In this episode, Dr Lazarus and Dr Morrison discuss the following three topic areas:

  1. Mental health stigma and ramifications 
  2. The importance of diversity and inclusion in clinical trials
  3. The future of mental health and substance use disorders research and the impact of underfunding 

Episode overview

Dr Morrison begins the episode by sharing her experience in substance use disorders research. Philadelphia has seen an epidemic of substance abuse over recent years, which led Dr Morrison to begin looking at treatments for pregnant women with substance use disorders, particularly cocaine. 

Dr Morrison shares her experiences in recruiting minority patients into clinical trials. As a clinician based in Philadelphia, the poorest city in the US, Dr Morrison explains how a colleague studied a cohort of people in North Philadelphia to discover why more people weren’t interested in clinical trials. 

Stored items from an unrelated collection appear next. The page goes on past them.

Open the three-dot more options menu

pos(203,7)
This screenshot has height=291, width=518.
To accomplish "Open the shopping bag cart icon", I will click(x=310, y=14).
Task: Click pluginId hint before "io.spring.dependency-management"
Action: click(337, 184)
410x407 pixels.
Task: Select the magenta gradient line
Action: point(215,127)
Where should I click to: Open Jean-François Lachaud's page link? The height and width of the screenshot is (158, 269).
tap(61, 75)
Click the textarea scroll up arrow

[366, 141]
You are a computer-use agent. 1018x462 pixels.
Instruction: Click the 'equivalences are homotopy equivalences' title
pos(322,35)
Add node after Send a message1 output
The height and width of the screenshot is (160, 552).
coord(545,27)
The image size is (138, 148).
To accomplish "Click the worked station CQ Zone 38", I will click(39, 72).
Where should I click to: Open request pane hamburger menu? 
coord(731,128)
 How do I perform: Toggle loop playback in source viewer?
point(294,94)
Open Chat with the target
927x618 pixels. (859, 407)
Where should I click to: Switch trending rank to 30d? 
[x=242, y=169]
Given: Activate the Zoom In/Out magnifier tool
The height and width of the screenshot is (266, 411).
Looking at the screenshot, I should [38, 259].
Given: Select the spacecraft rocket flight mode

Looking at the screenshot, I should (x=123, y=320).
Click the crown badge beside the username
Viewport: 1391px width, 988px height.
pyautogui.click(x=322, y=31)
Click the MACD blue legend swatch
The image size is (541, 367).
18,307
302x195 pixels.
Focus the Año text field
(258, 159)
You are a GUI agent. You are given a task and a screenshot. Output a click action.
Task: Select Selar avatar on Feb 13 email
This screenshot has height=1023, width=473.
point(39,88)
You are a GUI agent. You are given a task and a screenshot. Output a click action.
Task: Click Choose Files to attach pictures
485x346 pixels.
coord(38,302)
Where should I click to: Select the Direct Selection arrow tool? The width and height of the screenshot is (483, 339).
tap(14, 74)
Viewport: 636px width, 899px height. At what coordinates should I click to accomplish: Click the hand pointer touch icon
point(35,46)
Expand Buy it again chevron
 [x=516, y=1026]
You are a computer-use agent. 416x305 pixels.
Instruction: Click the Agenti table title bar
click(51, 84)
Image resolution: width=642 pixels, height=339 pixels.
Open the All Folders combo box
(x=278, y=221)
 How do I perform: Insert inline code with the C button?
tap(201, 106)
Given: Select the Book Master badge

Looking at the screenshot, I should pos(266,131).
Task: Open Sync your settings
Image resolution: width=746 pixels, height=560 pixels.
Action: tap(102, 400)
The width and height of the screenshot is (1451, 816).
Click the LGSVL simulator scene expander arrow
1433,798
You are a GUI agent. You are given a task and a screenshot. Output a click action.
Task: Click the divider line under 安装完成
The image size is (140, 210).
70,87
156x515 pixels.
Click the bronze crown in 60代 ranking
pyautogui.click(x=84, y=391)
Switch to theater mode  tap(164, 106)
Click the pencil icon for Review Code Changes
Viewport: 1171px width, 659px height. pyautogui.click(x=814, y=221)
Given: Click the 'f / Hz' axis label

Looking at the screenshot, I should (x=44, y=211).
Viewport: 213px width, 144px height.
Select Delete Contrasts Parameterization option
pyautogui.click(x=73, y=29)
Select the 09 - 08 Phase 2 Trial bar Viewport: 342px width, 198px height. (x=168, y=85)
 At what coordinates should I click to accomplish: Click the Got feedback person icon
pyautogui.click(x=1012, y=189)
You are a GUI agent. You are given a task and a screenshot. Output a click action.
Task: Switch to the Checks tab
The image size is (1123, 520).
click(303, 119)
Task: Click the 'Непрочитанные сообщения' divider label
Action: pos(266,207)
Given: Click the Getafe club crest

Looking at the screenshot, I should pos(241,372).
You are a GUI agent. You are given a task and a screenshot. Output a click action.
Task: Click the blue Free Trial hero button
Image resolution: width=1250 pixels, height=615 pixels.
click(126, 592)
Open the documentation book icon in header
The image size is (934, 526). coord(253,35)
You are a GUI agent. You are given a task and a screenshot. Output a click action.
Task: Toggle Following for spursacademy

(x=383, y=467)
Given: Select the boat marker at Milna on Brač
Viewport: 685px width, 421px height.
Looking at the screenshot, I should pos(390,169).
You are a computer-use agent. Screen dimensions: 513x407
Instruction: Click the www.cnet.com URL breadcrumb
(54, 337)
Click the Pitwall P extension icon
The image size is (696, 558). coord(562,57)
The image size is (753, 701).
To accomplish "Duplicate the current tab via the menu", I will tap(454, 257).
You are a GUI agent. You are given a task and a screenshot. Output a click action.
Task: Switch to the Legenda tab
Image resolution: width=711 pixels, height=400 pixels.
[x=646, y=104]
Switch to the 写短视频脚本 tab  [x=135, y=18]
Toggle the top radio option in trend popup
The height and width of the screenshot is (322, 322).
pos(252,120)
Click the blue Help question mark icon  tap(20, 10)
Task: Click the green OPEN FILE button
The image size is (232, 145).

The cohort was predominantly impoverished black and Hispanic individuals. The study revealed that black individuals often said that they were frightened of being experimented on – they don’t trust doctors because doctors don’t seem to relate to them. 

Respondents also felt more comfortable in their native language where they could express themselves better, which in turn makes them feel more comfortable in the informed consent process. The study also found having the ability to speak to somebody who is from your community who’s gone through a clinical trial, and can tell them about what the experience of being a subject of a trial is like, is really important. 

Dr Lazarus draws parallels between the recruitment of minority groups into clinical trials, and the hesitancy around vaccination in the era of COVID. People from marginalised communities  are less likely to trust caregivers who they don’t identify with, which is exacerbated by the fact  the medical industry in the US is largely lacking in racial and cultural representation. There has been a change in the recruiting efforts of medical schools over the years to improve diversity and accessibility, but more still needs to be  done.

Mental health stigma

Dr Morisson considers the causes of mental health stigma and its impact on a patient’s access to treatment. She surmises that psychiatry and mental health are two separate parts of the medical system, and not integrated together. The result is a lot of gaps in care, particularly for people who have combined medical and psychiatric illness. Addiction too has its own challenges in the medical system, and is considered even more remote from conventional medical care than mental health. 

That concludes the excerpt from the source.